- Back to Home »
- Tawassul dan Tabarruk
Posted by : Unknown
Friday, November 14, 2014
TAWASSUL
DAN TABARRUK
Dalam
hadits shahih bahwa Rasulullah shallallahu 'alayhi wasallam mengajarkan
kepada sebagian umatnya untuk berdo'a di belakangnya (tidak di hadapannya)
dengan mengucapkan:
"اللهم إني أسألك وأتوجه
إليك بنبينا محمد نبي الرحمة يا محمد إني أتوجه بك إلى ربي في حاجتي لتقضى
لي"
Maknanya:
"Ya Allah aku memohon dan memanjatkan
do'a kepada-Mu dengan Nabi kami Muhammad; Nabi pembawa rahmat, wahai Muhammad,
sesungguhnya aku memohon kepada Allah dengan engkau berkait dengan hajatku agar
dikabulkan".
Orang
tersebut melaksanakan petunjuk Rasulullah ini. Orang ini adalah seorang buta
yang ingin diberi kesembuhan dari butanya, akhirnya ia diberikan kesembuhan oleh
Allah di belakang Rasulullah (tidak di majlis Rasulullah) dan kembali ke majlis
Rasulullah dalam keadaan sembuh dan bisa melihat. Seorang sahabat yang lain
-yang menyaksikan langsung peristiwa ini, karena pada saat itu ia berada di
majelis Rasulullah- mengajarkan petunjuk ini kepada orang lain pada masa
khalifah Utsman ibn 'Affan –semoga Allah meridlainya- yang tengah mengajukan
permohonan kepada khalifah Utsman.
Pada
saat itu Sayyidina Utsman sedang sibuk dan tidak sempat memperhatikan orang ini.

▸ **Cuplikan sumber**:
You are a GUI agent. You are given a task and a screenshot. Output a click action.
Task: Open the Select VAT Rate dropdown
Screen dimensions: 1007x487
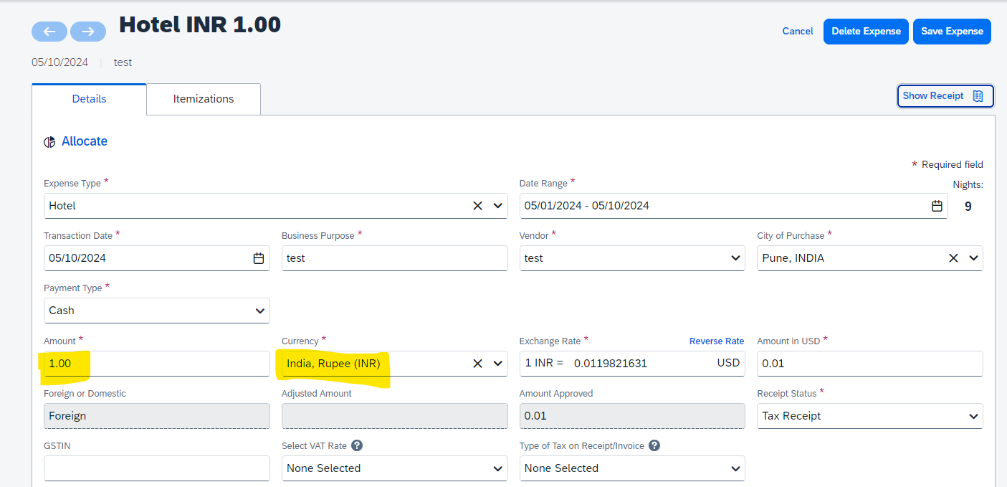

▸ **Ketentuan tugas**:
1) Jawab pertanyaan berikut berdasarkan teks tentang tawassul dan tabarruk.
(a) Orang seperti apa yang melaksanakan petunjuk Rasulullah itu, dan apa yang ia inginkan?
(b) Menurut teks, di mana doa itu diajarkan untuk diucapkan terhadap posisi Rasulullah?
(c) Pada masa khalifah siapa sahabat yang menyaksikan peristiwa itu mengajarkan petunjuk tersebut kepada orang lain?
2) Lanjutkan teks tentang tawassul dan tabarruk mulai dari kalimat sesudah bagian terakhirnya.

▸ **Jawaban**:
1)
(a) Seorang buta yang ingin diberi kesembuhan dari kebutaannya.
(b) Di belakang Rasulullah, tidak di hadapannya.
(c) Pada masa khalifah Utsman ibn 'Affan.

2)
Maka orang ini melakukan hal yang sama seperti yang dilakukan oleh orang buta
pada masa Rasulullah tersebut. Setelah itu ia
mendatangi Utsman ibn 'Affan dan akhirnya ia disambut oleh khalifah
'Utsman dan dipenuhi permohonannya. Umat Islam selanjutnya senantiasa
menyebutkan hadits ini dan mengamalkan isinya hingga sekarang. Para ahli hadits
juga menuliskan hadits ini dalam karya-karya mereka seperti al Hafizh at
Thabarani – beliau menyatakan dalam "al
Mu'jam al Kabir" dan "al Mu'jam
ash-Shaghir": "Hadits ini shahih" [1]
-, al Hafizh at-Turmudzi dari kalangan ahli hadits mutaqaddimin, juga al Hafizh an-Nawawi,
al Hafizh Ibn al Jazari dan ulama muta-akhkhirin yang lain.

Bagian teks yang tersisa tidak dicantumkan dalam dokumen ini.